Who will own the data the industrial Internet generates, and how will users fare under an onslaught of optimization problems?

In a lively panel discussion at last week’s IEEE Industrial Electronics Society meeting in Montreal, two questions related to the smart grid (the prospective electrical distribution system that will set prices dynamically and let consumers sell electricity to other users easily) arose that I think we’ll hear much more about in coming years:

Who will own the data? One important feature of the smart grid will be integration with layers of software at the level of individual machines attached to it — everything from industrial furnaces to home clothes dryers. The idea is that these devices will constantly send data about their usage into a variety of optimization schemes that seek to balance energy usage by adjusting prices and advising power sources on expected demand.

If this data is valuable — and the smart grid’s proponents suggest it is — then someone will find value in capturing it. Who will claim it? Manufacturers might require licenses to decode data from their devices, and data clearinghouses might require that manufacturers license their standards in order to participate. Squabbles over data ownership could delay adoption and hurt systemwide gains.

Industrial users have presumably addressed this question in various ways. Readers who can put their hands on an industrial data usage agreement or two are welcome to send them my way.

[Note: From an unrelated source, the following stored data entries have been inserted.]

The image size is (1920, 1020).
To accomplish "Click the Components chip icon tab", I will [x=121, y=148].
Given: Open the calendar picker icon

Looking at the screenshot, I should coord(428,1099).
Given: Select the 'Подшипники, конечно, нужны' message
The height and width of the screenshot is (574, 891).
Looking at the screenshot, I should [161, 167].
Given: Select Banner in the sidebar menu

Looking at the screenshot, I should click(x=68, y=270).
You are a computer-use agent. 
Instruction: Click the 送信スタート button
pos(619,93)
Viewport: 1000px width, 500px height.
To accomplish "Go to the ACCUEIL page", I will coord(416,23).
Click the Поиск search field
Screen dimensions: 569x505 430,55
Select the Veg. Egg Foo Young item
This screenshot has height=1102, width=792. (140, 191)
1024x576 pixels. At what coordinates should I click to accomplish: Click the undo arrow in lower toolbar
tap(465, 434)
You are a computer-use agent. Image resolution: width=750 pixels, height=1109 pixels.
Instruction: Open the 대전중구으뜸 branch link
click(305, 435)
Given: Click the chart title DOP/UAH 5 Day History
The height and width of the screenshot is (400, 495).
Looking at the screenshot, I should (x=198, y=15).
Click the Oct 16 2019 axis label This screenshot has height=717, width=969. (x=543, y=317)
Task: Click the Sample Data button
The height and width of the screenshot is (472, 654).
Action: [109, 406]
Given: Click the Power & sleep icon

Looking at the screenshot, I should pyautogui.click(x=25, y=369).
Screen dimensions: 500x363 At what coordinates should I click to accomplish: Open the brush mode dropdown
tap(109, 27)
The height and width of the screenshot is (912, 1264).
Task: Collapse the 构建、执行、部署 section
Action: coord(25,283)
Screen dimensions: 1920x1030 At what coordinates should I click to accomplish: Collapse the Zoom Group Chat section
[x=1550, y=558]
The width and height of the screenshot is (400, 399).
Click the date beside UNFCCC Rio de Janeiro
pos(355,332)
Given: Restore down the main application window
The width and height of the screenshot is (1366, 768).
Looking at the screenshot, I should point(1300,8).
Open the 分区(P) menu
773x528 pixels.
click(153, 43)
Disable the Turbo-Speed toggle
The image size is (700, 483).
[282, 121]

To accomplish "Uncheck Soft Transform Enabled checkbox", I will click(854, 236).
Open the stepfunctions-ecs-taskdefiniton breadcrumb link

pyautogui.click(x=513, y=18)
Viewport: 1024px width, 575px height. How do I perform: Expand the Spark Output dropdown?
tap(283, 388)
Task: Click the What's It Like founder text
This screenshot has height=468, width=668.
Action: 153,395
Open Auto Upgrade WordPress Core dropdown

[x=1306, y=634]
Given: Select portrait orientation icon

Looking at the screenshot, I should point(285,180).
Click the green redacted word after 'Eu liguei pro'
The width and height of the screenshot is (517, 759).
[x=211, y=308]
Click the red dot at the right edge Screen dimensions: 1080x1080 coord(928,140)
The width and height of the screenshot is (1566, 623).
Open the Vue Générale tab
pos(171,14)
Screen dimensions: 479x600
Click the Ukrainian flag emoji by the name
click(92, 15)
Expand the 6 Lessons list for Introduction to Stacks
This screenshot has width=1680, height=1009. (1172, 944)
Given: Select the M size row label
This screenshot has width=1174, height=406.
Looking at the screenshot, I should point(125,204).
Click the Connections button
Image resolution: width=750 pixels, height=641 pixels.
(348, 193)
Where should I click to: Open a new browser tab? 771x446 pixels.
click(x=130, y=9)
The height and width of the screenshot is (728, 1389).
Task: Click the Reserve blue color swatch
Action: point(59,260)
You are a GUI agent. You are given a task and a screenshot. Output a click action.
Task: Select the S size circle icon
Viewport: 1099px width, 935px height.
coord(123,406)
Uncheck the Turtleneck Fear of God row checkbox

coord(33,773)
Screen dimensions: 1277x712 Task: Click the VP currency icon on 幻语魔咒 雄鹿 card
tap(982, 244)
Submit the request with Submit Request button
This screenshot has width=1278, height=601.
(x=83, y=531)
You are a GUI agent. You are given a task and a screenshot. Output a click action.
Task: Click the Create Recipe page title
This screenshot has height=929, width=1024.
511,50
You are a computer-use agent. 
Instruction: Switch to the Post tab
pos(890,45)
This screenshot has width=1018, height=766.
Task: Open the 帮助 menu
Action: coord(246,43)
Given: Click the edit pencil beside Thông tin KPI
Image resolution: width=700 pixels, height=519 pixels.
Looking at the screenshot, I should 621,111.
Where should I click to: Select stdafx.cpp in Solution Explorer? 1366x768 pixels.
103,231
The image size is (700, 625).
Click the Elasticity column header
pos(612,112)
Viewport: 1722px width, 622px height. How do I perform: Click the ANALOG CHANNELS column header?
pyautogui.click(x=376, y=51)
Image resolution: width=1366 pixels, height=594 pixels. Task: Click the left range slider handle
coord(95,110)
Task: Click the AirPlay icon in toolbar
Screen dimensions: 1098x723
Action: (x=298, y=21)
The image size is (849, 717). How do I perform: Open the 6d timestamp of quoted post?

Will users be overloaded by decision making? The smart grid promises to balance demand and let flexible users save money through dynamic pricing. Large electricity users already enjoy discounts for electricity at off-peak hours and adjust their work schedules accordingly, but this kind of pricing will soon be available to consumers, and at highly dynamic levels — imagine a display in your laundry room that tells you what it will cost to wash your clothes now and predicts the cost of washing them overnight instead. If the laundry isn’t urgent, the overnight cycle might be an easy choice, but consumers could be besieged by trade offs to which they’re nearly indifferent. Read more…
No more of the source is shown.